Input for this task:
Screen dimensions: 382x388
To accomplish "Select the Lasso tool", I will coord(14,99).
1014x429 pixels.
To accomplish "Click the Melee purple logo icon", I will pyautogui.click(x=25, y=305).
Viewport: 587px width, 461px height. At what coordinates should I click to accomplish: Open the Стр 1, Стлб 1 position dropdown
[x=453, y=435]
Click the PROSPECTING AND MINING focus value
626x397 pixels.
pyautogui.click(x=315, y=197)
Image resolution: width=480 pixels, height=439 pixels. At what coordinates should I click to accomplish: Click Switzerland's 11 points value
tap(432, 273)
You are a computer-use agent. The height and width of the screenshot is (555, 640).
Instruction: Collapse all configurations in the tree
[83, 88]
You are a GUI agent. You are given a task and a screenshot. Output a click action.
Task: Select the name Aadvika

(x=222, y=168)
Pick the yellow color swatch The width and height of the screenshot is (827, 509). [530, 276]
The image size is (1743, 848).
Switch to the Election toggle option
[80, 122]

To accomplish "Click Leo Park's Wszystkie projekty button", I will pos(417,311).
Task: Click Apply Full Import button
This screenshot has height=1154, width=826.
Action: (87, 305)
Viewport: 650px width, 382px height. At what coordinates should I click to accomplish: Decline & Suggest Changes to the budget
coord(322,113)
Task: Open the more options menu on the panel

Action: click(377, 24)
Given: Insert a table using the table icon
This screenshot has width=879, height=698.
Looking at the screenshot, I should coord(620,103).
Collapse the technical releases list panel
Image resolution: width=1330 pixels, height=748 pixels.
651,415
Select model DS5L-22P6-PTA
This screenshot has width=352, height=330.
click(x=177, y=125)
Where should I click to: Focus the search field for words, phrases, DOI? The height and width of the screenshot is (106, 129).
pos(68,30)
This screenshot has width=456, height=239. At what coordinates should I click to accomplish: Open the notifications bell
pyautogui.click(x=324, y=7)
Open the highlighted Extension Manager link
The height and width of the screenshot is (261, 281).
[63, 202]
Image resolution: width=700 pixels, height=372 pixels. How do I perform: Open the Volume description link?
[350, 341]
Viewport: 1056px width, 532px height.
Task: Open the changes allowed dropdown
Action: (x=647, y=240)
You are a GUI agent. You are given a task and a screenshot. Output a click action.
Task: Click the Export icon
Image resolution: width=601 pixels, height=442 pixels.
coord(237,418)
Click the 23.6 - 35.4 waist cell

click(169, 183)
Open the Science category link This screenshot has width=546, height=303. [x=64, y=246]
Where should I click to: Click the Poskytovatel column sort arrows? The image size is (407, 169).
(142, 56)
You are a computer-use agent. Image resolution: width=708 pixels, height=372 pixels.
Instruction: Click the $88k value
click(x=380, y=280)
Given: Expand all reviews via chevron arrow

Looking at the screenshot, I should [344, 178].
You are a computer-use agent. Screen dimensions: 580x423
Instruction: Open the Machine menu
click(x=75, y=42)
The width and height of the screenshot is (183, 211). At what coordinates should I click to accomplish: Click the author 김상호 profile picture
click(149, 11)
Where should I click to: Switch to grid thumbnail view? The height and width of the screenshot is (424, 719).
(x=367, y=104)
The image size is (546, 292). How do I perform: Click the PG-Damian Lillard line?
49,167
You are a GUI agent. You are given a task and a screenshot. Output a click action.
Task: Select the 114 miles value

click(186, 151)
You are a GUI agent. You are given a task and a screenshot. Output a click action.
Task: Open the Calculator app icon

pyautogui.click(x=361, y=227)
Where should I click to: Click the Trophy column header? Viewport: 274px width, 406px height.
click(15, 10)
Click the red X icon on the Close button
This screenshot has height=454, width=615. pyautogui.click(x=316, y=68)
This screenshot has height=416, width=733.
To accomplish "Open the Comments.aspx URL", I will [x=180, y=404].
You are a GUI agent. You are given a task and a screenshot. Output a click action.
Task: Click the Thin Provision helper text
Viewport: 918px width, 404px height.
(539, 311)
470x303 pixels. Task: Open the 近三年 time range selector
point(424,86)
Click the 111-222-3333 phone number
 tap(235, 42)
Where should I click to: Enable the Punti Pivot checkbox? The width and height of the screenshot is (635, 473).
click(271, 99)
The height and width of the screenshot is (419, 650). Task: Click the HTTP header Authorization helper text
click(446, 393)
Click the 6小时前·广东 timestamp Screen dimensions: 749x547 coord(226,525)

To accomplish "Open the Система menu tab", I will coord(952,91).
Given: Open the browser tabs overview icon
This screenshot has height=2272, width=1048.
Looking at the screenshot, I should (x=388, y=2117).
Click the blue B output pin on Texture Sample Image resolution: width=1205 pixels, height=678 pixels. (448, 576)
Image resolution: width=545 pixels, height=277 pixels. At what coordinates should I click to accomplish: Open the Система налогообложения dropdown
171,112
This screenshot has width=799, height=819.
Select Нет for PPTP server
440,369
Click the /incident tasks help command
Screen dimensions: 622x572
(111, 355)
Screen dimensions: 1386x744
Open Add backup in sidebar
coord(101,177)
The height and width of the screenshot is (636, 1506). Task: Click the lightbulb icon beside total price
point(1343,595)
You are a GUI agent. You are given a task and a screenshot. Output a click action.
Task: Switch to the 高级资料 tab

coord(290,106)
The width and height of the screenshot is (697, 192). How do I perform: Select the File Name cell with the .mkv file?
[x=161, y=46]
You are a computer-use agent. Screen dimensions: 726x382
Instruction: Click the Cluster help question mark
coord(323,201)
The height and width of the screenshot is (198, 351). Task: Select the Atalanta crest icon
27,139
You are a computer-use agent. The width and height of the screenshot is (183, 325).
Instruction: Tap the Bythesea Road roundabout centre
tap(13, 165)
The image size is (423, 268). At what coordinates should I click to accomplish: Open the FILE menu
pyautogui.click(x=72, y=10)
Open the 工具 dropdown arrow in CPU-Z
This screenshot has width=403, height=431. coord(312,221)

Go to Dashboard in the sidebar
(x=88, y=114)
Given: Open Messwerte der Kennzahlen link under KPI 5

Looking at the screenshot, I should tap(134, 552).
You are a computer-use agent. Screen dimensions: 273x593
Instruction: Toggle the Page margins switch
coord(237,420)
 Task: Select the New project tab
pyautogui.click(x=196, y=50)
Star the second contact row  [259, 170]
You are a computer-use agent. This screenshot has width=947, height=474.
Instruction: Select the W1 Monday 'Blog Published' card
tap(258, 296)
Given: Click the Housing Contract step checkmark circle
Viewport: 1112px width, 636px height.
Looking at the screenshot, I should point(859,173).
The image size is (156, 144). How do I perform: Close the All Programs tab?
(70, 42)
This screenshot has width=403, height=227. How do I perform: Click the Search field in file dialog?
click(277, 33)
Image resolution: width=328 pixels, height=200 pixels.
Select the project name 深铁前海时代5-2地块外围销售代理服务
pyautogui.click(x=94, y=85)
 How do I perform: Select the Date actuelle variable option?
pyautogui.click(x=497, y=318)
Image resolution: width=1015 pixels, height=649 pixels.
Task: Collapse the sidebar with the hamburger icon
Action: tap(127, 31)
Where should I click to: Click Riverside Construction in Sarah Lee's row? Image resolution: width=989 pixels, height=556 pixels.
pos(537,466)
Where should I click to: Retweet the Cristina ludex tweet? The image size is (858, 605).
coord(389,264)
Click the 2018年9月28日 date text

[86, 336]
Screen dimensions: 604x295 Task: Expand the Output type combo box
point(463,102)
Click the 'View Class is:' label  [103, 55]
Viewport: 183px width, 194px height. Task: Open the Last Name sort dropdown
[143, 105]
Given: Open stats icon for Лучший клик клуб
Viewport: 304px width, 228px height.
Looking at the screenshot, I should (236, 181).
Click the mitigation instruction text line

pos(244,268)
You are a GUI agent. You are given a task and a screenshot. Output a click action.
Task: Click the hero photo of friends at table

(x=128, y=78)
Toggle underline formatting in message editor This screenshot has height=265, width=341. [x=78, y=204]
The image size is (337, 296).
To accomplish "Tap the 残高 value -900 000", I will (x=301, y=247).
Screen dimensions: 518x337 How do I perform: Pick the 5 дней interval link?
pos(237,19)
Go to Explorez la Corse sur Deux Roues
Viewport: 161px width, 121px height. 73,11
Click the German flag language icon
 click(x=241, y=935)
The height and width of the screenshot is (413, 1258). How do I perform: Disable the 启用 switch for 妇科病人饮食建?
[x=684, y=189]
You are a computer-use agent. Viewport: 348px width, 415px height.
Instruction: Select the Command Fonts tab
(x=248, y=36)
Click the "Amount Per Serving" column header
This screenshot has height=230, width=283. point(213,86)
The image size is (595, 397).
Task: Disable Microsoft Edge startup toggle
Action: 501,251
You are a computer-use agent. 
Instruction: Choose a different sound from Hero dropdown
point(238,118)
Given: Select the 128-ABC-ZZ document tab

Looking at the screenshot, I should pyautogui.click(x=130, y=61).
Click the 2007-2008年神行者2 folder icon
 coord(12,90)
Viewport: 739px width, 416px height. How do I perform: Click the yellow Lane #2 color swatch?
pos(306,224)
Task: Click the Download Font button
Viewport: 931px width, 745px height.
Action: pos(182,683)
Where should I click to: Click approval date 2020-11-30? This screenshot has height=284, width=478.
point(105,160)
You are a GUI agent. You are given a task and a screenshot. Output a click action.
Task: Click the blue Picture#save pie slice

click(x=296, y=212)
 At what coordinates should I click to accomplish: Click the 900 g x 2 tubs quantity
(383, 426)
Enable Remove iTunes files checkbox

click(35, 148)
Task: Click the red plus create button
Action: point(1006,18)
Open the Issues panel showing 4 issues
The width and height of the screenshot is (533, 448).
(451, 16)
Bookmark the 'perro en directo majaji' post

Required work: From the data above, return every line from the line that has "Open the 工具 dropdown arrow in CPU-Z" up to and including the line that has "Given: Click the", exactly.

Response box:
Open the 工具 dropdown arrow in CPU-Z
This screenshot has width=403, height=431. coord(312,221)

Go to Dashboard in the sidebar
(x=88, y=114)
Given: Open Messwerte der Kennzahlen link under KPI 5

Looking at the screenshot, I should tap(134, 552).
You are a computer-use agent. Screen dimensions: 273x593
Instruction: Toggle the Page margins switch
coord(237,420)
 Task: Select the New project tab
pyautogui.click(x=196, y=50)
Star the second contact row  [259, 170]
You are a computer-use agent. This screenshot has width=947, height=474.
Instruction: Select the W1 Monday 'Blog Published' card
tap(258, 296)
Given: Click the Housing Contract step checkmark circle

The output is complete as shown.